Les RH, elles, affrontent le dilemme annuel du cadeau aux salariés.

Côté cadeaux, deux camps s’affrontent tous les ans.

D’un côté, les tenants du chèque-cadeau.
Le chèque-cadeau est pratique. Le chèque-cadeau est facile. Le chèque-cadeau fait taire les éternels insatisfaits, ceux qui ne se privent jamais de faire une remarque acide au collègue qui s’est usé à trouver une idée de cadeau « fédératrice ».
Par contre, il faut bien le dire, le chèque-cadeau n’a aucun charme.

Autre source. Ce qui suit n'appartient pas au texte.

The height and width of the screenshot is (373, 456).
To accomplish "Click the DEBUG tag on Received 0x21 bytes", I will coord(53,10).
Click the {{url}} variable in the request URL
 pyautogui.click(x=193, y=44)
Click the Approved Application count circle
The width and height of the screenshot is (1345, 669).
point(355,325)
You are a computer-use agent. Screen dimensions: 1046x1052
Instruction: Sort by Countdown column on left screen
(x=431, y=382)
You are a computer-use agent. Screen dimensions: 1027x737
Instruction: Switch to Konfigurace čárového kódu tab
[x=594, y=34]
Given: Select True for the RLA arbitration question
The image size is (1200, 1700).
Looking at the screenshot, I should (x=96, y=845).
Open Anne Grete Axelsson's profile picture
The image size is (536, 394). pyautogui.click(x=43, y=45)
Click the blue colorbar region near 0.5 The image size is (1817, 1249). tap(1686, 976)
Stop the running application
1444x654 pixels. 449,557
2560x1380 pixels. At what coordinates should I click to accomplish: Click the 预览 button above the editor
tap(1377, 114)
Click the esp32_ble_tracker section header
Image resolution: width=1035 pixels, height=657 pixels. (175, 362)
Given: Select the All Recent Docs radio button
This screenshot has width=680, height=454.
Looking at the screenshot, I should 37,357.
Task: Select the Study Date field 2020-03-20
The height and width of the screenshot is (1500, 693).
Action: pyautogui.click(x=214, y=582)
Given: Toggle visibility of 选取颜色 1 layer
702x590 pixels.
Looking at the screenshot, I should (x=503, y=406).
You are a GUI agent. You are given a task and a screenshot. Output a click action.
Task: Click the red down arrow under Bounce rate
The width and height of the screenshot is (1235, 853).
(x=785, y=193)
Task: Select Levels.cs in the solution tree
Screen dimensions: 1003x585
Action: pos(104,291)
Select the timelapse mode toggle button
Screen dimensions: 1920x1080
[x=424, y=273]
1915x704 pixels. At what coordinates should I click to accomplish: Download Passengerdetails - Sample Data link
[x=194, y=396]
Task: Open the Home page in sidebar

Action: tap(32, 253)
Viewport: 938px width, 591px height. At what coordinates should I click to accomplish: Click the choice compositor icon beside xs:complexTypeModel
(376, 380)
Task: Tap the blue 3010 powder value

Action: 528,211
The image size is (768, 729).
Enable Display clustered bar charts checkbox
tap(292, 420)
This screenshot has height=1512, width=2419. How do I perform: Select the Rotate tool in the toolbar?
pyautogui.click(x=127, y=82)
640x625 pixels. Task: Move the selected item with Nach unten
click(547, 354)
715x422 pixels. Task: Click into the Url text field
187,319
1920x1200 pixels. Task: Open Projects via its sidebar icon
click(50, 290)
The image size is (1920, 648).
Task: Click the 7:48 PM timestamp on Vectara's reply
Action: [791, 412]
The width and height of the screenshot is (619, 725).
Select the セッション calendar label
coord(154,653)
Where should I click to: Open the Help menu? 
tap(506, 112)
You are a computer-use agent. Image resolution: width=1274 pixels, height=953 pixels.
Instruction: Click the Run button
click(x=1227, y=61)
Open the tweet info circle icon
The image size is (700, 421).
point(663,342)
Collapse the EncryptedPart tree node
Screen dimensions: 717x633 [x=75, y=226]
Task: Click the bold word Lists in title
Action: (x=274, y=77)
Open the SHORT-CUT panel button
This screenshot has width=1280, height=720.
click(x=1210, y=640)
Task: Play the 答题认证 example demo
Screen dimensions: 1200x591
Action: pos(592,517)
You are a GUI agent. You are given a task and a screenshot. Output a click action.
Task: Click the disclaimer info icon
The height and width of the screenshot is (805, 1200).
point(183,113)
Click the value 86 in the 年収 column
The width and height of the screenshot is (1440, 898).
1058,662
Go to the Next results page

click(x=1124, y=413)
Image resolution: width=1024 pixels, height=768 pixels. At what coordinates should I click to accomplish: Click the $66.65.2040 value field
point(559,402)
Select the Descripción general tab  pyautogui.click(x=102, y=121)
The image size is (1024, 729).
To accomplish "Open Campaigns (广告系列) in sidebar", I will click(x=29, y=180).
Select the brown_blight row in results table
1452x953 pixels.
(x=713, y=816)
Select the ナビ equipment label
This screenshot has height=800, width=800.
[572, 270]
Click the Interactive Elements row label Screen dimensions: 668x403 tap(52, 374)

De l’autre côté, les traditionalistes: les tenants du vrai cadeau, du plaisir d’offrir.
Mission périlleuse s’il en est de trouver un cadeau qui puisse faire plaisir à la majorité – je dis bien la majorité, car l’unanimité n’existe pas en la matière.
Deux extrêmes :
– la première option, désastreuse : le recyclage d’objet publicitaires non écoulés. Ou comment refourguer ses vieilleries aux salariés sans débourser un kopek. Très « esprit de Noël ».
– la seconde option, majoritaire : le panier garni. Globalement, à défaut d’originalité on est sûr qu’au mois tout le monde mange.

Quelle solution retenir, alors?
Je n’en ai aucune idée.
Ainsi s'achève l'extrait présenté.